AUFGABEN
1. Beantworten Sie anhand des Textes über Spielcharaktere diese Fragen:
(a) In welchem Spiel ist Ark der stumme Held?
(b) Warum spricht Link laut dem Text nicht?
(c) Wozu wird der Spieler, wenn der Held bereits eine Meinung und eine Identität besitzt?
2. Können Sie aus dem Text über Spielcharaktere den Abschnitt zwischen „Ist es heutzutage“ und „Geschehen der Spielwelt?“, beide eingeschlossen, wortgetreu abtippen?

Ist es besser dem Charakter, in dessen Rolle der Spieler schlüpft, Entscheidungen treffen zu lassen die sich direkt auf dessen Umwelt auswirken oder sollte die Spielwelt einflüsse auf den Charakter (dem Spieler) zeigen? Oder ist es gar der Charakter der dem Spieler einen Eindruck hinterlassen soll?
Oder sollte es bestenfalls eine Symbiose geben, in der die Welt eine Reaktion auf den Helden zeigt und umgekehrt und beide ohne einander nicht sein können? Haucht die Welt, in der der Held lebt, diesem
Leben ein oder ist es der Held durch dessen Augen man praktisch seine Welt sieht, der Spielwelt Leben ein?

Ist es heutzutage notwendig einen Charakter tiefe zu geben? Sollte auf den Charakter und dessen persönliche Geschichte der Fokus liegen oder doch eher auf das Geschehen der Spielwelt?

Siehe z.B. Terranigma. Über Ark weiss man praktisch kaum etwas. Ark ist ein stummer Held. Es ist viel eher die Welt die einen in den Bann zieht.
Er bekommt eine Aufgabe in seine Hände gelegt ohne diese wirklich zu hinterfragen. Auch der Spieler tut das nicht direkt, jedenfalls nicht so, dass es zwingend Auswirkungen auf den Spielspaß hat.
Schließlich weiss der Spieler ja, sofern ihm Videospiele geläufig sind, dass er als Held einer Geschichte agieren wird. Warum also noch großartig Fragen warum ich dies und jenes tun soll um die Welt zu retten.
Ähnlich oder gleich ist es bei Zelda. Link spricht nicht weil er nicht sprechen soll. Er ist der Held und muss tun was er eben als solcher tun muss.

In anderen Spielen wiederum liegt der Fokus auf dem Charakter an sich.
Klar, er rettet oft ebenfalls die Welt und auch sieht man diverse Auswirkungen seines Handelns (welches ja vom Spieler ausgeht). Jedoch besitzt ein solcher Held bereits eine Meinung und eine Identität (somit wird der Spieler bloß zum Zuschauer),
welche der Spieler selbst dann in Frage stellt und wissen will warum das so ist, denn man selbst kann nichts tun um den Helden so für sich zu Gestalten, dass er einem in den Kram passt. Deshalb seine Hintergrundgeschichte,
welche zeigt wie er zu dem Wesen gelangt ist das er eben ist. Und um zurück auf das Geschehen der Spielwelt zu kommen.

BEREITGESTELLTE DATEN
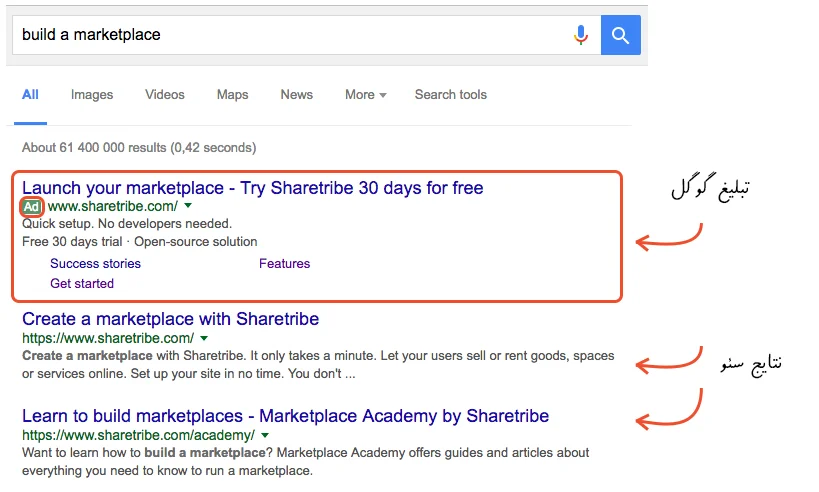
Task: Click the green Ad badge icon
Action: (x=32, y=207)
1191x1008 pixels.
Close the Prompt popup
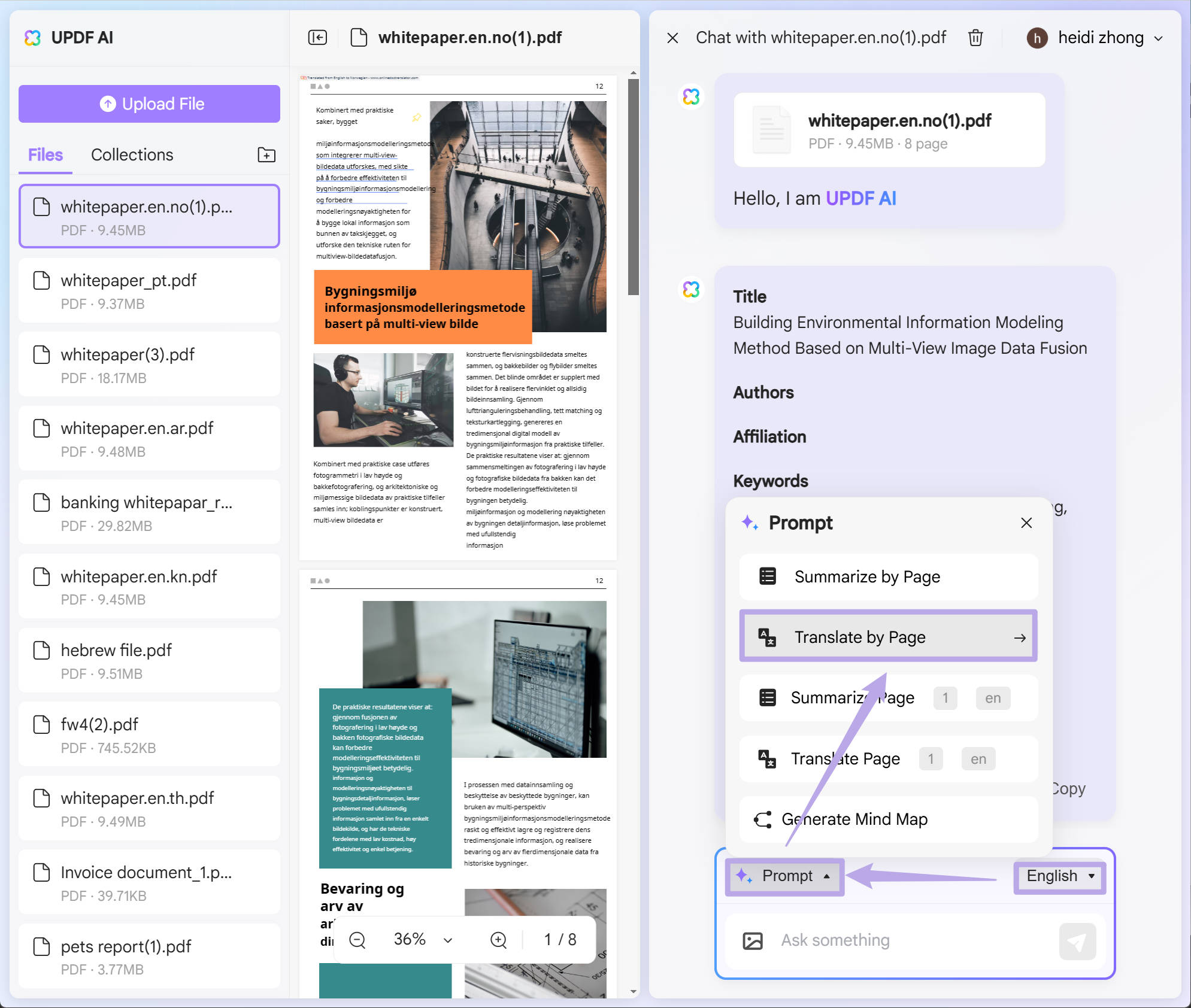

ANTWORTEN
1.
(a) In Terranigma.
(b) Weil er nicht sprechen soll.
(c) Bloß zum Zuschauer.

2.
Ist es heutzutage notwendig einen Charakter tiefe zu geben? Sollte auf den Charakter und dessen persönliche Geschichte der Fokus liegen oder doch eher auf das Geschehen der Spielwelt?